- **Pagina**
.....

La fabbrica venne costruita intorno al 1970 su iniziativa di un giovane e intraprendente imprenditore bolognese. Originariamente si trattava di una piccola ditta operante nel campo dei semilavorati plastici con sede a San Lazzaro di Savena, ditta che nel giro di pochi anni decuplicò il proprio volume d’affari diventando di fatto una delle realtà industriali più attive e promettenti del settore. Negli anni novanta l’azienda è già inserita tra i massimi esportatori europei con clienti sparsi in tutto il mondo.
Nel 2000 l’azienda toccherà il suo apice produttivo con l’istallazione di una quarta linea di produzione, fase che però segnerà anche l’inizio di un lento, quanto inesorabile, declino.
Nel biennio 2000-2001, per avviare e consolidare la nuova linea, vengono assunti una quarantina di nuovi operai, raggiungendo così la sua massima occupazione di sempre, ovvero un totale di circa duecentotrenta dipendenti, tra operai, impiegati e quadri dirigenziali. Gli ingenti investimenti fatti per l’ampliamento degli impianti produttivi, fatalmente coincidenti con la congiuntura economica negativa creatasi dopo gli eventi legati all’undici settembre 2001, costringono l’azienda a chiedere aiuto alle banche. Dopo poco, il suo stesso fondatore, un uomo ormai anziano e senza nessun erede interessato a subentrargli nella conduzione dell’impresa di famiglia, decide di mettere in vendita lo stabilimento, cercando un acquirente in grado di ripianare il passivo con le banche e di garantire al tempo stesso il mantenimento dell’occupazione.
Nel 2003, una società di capitali francese operante nello stesso settore chimico-plastico accetta la proposta del vecchio imprenditore bolognese, rilevandone l’azienda con la promessa di risanare il bilancio e di salvaguardare i posti di lavoro. L’azienda cambia così nome e proprietà, ma fabbrica e soprattutto i suoi dipendenti restano gli stessi. Per i nuovi padroni è il terzo e ultimo stabilimento in ordine di acquisizione, ma è anche il maggiore impianto produttivo del gruppo.
Dal 2004 il giovane rampollo della ricca famiglia neoproprietaria dello stabilimento ne affida la gestione a una coppia di manager di sua conoscenza (uno di loro è un suo vecchio compagno di studi). Questi, con alle spalle un curriculum non proprio lusinghiero e approfittando della fiducia riposta dalla proprietà, intraprendono una politica di investimenti arrembante quanto spregiudicata. Investimenti che nel tempo si rivelano sbagliati, come l’acquisto di un costoso macchinario progettato per la fornitura di una serie di commesse per un grosso cliente americano. L’impianto, non preventivamente collaudato, si rivela inefficace e causa l’annullamento del contratto, con conseguente perdita di soldi e cliente. Purtroppo, la leggerezza dimostrata in quell’occasione sarà solo il primo di una serie di passi falsi della dirigenza, che negli anni successivi si tuffa imperterrita in altri investimenti di dubbia efficacia. Intanto il debito con le banche non accenna a diminuire e, per rendere il passivo di bilancio meno gravoso, si decide di risparmiare sul costo delle materie prime e sul processo di lavorazione. Queste scelte provocano una progressiva diminuzione della qualità dei prodotti che influirà su tutta la filiera commerciale peggiorando inevitabilmente l’immagine del gruppo.

.....

- **Dati forniti**

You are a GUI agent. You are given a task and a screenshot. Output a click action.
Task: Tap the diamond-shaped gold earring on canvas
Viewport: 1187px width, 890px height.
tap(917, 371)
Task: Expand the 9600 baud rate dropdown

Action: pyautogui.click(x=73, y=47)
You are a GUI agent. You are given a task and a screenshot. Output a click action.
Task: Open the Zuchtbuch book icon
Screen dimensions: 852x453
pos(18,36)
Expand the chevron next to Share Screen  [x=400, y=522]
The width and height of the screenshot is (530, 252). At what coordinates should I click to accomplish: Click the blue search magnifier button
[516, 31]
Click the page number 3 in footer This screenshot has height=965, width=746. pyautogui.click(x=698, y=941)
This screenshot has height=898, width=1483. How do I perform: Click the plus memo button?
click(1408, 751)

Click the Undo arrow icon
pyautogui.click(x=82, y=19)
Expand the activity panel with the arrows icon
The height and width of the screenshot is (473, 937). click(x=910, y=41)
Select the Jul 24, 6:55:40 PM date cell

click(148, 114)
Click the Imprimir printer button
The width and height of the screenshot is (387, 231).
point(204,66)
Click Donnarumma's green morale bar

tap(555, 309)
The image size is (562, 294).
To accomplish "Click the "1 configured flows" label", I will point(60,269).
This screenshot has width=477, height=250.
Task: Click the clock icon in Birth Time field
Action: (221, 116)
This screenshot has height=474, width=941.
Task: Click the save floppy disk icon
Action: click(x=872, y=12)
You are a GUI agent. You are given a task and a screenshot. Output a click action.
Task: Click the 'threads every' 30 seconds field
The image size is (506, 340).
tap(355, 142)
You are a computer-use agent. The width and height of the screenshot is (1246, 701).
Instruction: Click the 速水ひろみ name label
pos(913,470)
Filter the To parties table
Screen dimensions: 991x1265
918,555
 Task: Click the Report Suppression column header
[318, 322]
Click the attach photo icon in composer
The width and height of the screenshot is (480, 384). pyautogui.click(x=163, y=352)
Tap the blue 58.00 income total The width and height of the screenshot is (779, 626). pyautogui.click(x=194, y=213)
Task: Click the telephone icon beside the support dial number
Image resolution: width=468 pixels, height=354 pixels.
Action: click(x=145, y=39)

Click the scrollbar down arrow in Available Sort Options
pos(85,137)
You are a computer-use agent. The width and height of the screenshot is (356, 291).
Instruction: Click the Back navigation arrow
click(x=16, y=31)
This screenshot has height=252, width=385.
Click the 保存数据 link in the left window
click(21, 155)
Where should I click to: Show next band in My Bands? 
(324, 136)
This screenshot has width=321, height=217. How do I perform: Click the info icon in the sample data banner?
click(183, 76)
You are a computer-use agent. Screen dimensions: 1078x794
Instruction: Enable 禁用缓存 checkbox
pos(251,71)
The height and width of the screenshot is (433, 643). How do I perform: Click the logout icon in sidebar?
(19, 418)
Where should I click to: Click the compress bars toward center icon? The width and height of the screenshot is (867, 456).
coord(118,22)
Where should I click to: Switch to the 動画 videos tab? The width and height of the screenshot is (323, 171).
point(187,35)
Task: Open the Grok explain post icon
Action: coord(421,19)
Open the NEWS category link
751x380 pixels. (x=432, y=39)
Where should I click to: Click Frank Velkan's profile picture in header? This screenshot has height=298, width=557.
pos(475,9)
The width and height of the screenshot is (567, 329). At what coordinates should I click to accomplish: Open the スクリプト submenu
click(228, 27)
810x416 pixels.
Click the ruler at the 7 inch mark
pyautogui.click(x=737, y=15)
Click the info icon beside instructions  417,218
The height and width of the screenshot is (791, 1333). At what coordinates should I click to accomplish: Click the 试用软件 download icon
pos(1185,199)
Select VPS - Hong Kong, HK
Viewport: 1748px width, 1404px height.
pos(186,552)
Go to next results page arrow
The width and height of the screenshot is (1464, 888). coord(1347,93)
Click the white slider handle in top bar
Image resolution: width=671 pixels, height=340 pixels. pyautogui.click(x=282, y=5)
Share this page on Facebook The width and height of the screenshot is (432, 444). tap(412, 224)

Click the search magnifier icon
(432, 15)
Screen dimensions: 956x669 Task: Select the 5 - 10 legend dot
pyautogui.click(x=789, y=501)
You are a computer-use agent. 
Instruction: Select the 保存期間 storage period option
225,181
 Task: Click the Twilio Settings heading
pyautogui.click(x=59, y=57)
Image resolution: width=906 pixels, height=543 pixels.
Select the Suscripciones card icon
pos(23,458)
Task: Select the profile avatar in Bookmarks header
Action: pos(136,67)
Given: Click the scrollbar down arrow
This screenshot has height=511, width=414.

.....

- **Cosa fare**
(a) Estrai dalla storia della fabbrica il brano che va da "La fabbrica venne" fino a "quanto inesorabile, declino." compreso.
(b) Secondo la storia della fabbrica, perché il fondatore decide di vendere lo stabilimento? Rispondi in una o due frasi.

- **Soluzioni complete**
(a)
La fabbrica venne costruita intorno al 1970 su iniziativa di un giovane e intraprendente imprenditore bolognese. Originariamente si trattava di una piccola ditta operante nel campo dei semilavorati plastici con sede a San Lazzaro di Savena, ditta che nel giro di pochi anni decuplicò il proprio volume d’affari diventando di fatto una delle realtà industriali più attive e promettenti del settore. Negli anni novanta l’azienda è già inserita tra i massimi esportatori europei con clienti sparsi in tutto il mondo.
Nel 2000 l’azienda toccherà il suo apice produttivo con l’istallazione di una quarta linea di produzione, fase che però segnerà anche l’inizio di un lento, quanto inesorabile, declino.

(b) Il fondatore era ormai anziano e non aveva nessun erede interessato a prendere il suo posto alla guida dell'impresa di famiglia. Per questo mette in vendita lo stabilimento e cerca un acquirente in grado di ripianare il passivo con le banche e di mantenere l'occupazione.